By Daniel P. Elkins, Mission and Installation Contracting Command Public Affairs OfficeJuly 27, 2011
WEST POINT, N.Y. -- Mission and Installation Contracting Command experts played an instrumental role in the preparation for the reception of 246 U.S. Military Academy Preparatory School cadet candidates July 18 at their new West Point, N.Y., home.
Although the 2005 Base Realignment and Closure Commission decision to move the prep school from Fort Monmouth, N.J., to West Point established a firm date for the school’s move, contract professionals at the MICC Installation Contracting Office-West Point overcame an ever-changing sequence of requirements to meet the command’s move ahead of schedule.
“The planning phase began about two years ago, and we worked closely with a team established by the post garrison to coordinate all of the moving pieces, make sure the construction was done on time, and ensure the supplies and equipment were ordered to arrive on time,” said Dave Bugger, the MICC ICO-West Point director.
The prep school move placed a monumental task of requirements on top of the everyday workload already being accomplished by the ICO staff. To successfully manage the procurement of numerous contracts valued at more than $25 million, Bugger assembled a team led by Deputy Director Annemarie Kopko. Recognizing the sheer number of requirements involved with such a move, Kopko coordinated the workload with MICC ICO-West Point teams led by Supervisory Contract Specialists Denise Conklin, Liz Simihtis and Pat Campbell.
“There were a lot of parts moving at the same time. As decisions were being made, requirements were being changed, and we wanted to ensure we remained responsive and have contracts in place,” said Kopko of the challenge. “Each of the division chiefs is very familiar with their customers and was able to develop a good idea of what had to be purchased " they knew what was coming before being assigned the work.”
Among the moving parts was the need to move the post motor pool to a new location, making room for the prep school’s classrooms. That move along with the purchase of motor pool equipment had to be accelerated to accommodate the arrival of cadet candidates, necessitating a last-minute requirement for a temporary facility until the new motor pool could be finished.
Compounding the challenge was the addition of a handful of requirements at the end of 2010 and earlier this year for services that were originally to be performed in-house or as part of a modification to an existing contract, but were instead impacted by hiring restrictions, Bugger said.
Conklin’s team facilitated short-term contracts for facilities maintenance, dining and custodial services until they are assumed this fall by contractors with the AbilityOne Program, which provides employment opportunities for people who are blind or have other significant disabilities by procuring federal contracts for goods and services.

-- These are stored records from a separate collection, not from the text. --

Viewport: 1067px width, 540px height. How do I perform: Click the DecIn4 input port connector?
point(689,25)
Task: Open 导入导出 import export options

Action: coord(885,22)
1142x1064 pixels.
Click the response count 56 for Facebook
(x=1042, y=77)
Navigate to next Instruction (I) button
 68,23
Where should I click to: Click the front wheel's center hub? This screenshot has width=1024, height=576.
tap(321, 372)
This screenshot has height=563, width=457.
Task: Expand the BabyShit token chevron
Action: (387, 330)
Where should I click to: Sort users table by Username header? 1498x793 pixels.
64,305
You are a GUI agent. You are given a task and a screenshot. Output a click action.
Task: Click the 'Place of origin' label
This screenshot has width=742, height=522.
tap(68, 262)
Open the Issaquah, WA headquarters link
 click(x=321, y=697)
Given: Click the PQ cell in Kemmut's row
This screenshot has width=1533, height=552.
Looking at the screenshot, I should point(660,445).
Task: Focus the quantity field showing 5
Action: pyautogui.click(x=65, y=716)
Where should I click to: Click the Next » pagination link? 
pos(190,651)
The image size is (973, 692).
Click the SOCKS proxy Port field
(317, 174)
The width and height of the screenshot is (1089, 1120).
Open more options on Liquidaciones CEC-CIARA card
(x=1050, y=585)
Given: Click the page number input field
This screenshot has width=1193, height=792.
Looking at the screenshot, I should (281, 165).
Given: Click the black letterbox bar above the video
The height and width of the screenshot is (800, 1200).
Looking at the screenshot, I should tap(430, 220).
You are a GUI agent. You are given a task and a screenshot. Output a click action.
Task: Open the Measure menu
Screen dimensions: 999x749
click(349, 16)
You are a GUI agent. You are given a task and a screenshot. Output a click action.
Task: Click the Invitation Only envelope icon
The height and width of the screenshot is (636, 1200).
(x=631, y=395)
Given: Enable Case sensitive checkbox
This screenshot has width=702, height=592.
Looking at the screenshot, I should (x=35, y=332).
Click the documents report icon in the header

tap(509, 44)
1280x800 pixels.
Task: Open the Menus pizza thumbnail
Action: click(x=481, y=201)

“It was very challenging because we were bringing potential contractors to a site that wasn’t yet built,” she said.
Also among the contracts were the procurement of information technology and audiovisual equipment; athletic gear; training equipment to include weights, benches, ellipticals, treadmills and a hydrotherapy table; and dining facility equipment.
“We all helped one another when requirements came in for the prep school,” Campbell said. “One team was not able to do the amount of work we had with the regular workload.”
The commandant said the remaining construction of some classrooms and office space as well as the rest of the athletic facilities should be complete by January 2012. In preparation, MICC ICO-West Point members continue to work closely with their prep school customers to procure a closed circuit television broadcast, common access card readers and follow-on requirements for its new customer.
“We knew we were on a very tight timeline and by law needed to relocate the command prior to Sept. 15. We were able to do that, and we did it early,” said Col. Tyge Rugenstein, USMAPS commandant. “I’ve been very happy with the support we’ve been given.”
West Point Prep prepares candidates selected by the academy's admissions office for the academic, physical and military rigors of the West Point military academy. Students are made up of high school graduates as well as enlisted members from the active, Reserve or National Guard force. Upon successfully completing the 10-month prep school, students enter the academy as part of the class of 2016.